One scenario may be that planning consent was granted years ago, but because of the drawn out nature of the Court process, there is no final Court Decision yet. Appeals from local review body decisions and the Scottish Ministers to the Court of Session are common in Scotland. Usually in these circumstances the appellant objecting to the planning decision will also make an application to the Court for an interdict to prevent any form of development until there is a final determination of the case. It could be said that until the planning consent has been quashed by the Court, the consent still exists; however, the interdict prevents it from having any practical effect.

This may not be a problem, if the existence of planning consent is all that is required. However, in the case of the similar previous phasing out of the RO for solar PV schemes, the generating station also needed to be commissioned on or before 31 March 2016. If a similar condition is to be applied to onshore wind developments, a developer may at the end of a lengthy appeals process find they have missed the boat for completing works, although their planning consent is ultimately upheld.

The situation will be worse for those who are challenging a rejection to planning consent, or are appealing a quashing of consent by the Court. The Government response to the consultation on solar PV appeared to have little sympathy for those developers in the midst of an appeal. There was some concession in only requiring a developer to have submitted a planning application by 13 May 2014, noting that:

 "[w]e accept the argument that a developer has no control over the outcome of a planning application once submitted, and that where planning permission is rejected, it may be overturned on appeal."

However, actual planning permission still needed to be obtained on or before 31 March 2016. Even if similar concessions are made for onshore wind, where appeals may take a number of years to complete, developers once again risk being out of time.

Grace Period

The Secretary of State has confirmed that there will be a grace period for projects that, as of 18 June 2015, have planning consent, a grid connection offer and acceptance and secured land rights, however there is little detail on the specifics of this grace period. 

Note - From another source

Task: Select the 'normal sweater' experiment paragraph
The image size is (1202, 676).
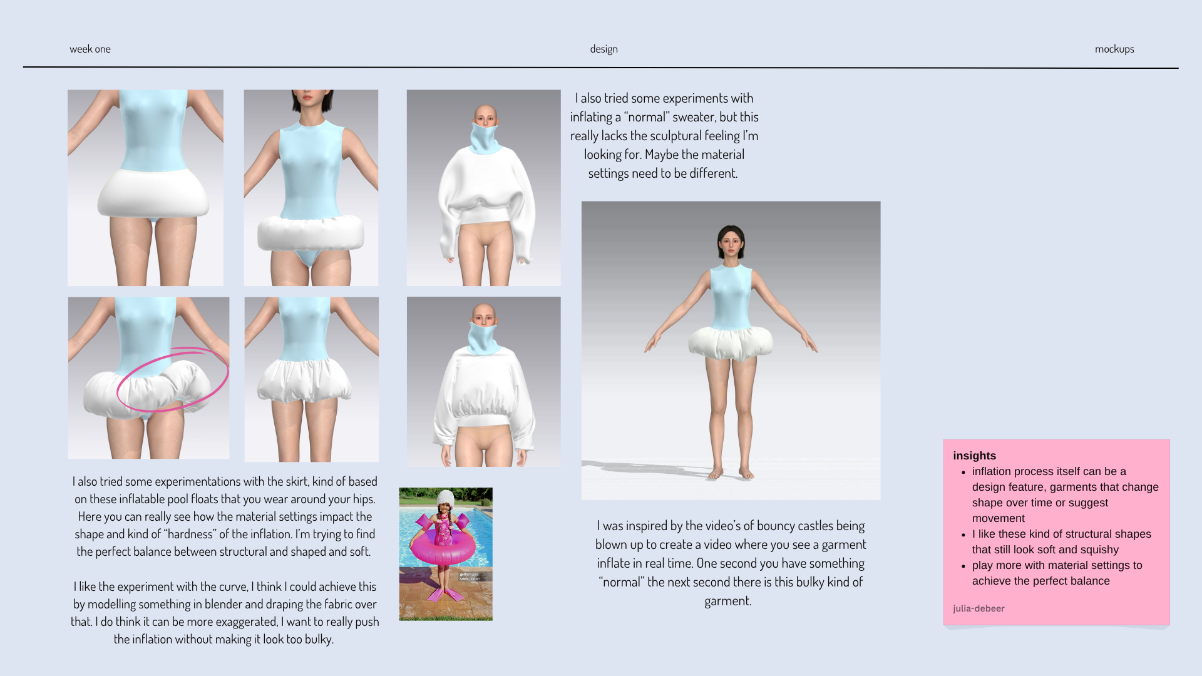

Critically, however, without any confirmation that a grace period will apply, the development would have to be built and operational by 1 April 2016 to be entitled to be accredited for ROC. The question therefore becomes: given government interference in the industry is causing prejudice and losses to hundreds of investors and developers, are there any remedies? The answer to this appears to be no if we look at the approach the Courts have taken so far in respect of solar PV. Judicial reviews have been refused by the English Courts and thus far there have been no solutions to the losses which will be incurred by the renewables industry if these proposals are implemented. Answers are needed.

Questions to be address by the Government or laterally, by the Courts

  1. Given the Scottish Government’s attitude towards Westminster’s proposals of 18 June 2015, can we consider the possibility that the Scottish Courts will be more inclined to grant judicial review as a remedy?
  2. If a developer has been litigating for a number of years, and through no fault of its own has yet to receive a final Court Decision, what are the chances of it being able to apply to fall within the grace period on the basis of prejudice? Refusal may leave open up a further ground of recourse against DECC
  3. How are the Scottish Courts going to approach the issue of expenses in Court proceedings when considering whether to grant a protective expenses order in favour of an appellant, particularly in the instance where an appellant has the ability to draw out proceedings until the developer has lost the opportunity for subsidies under the new proposals?

The UK government still has a number of questions to address. CMS will be addressing the above issues, together with overall concerns from the industry as matters develop but we expect that if the proposals of 18 June 2015 are implemented in Scotland as suggested by the UK government, the Scottish Courts may not take quite the same approach as the English Courts have thus far to solar PV.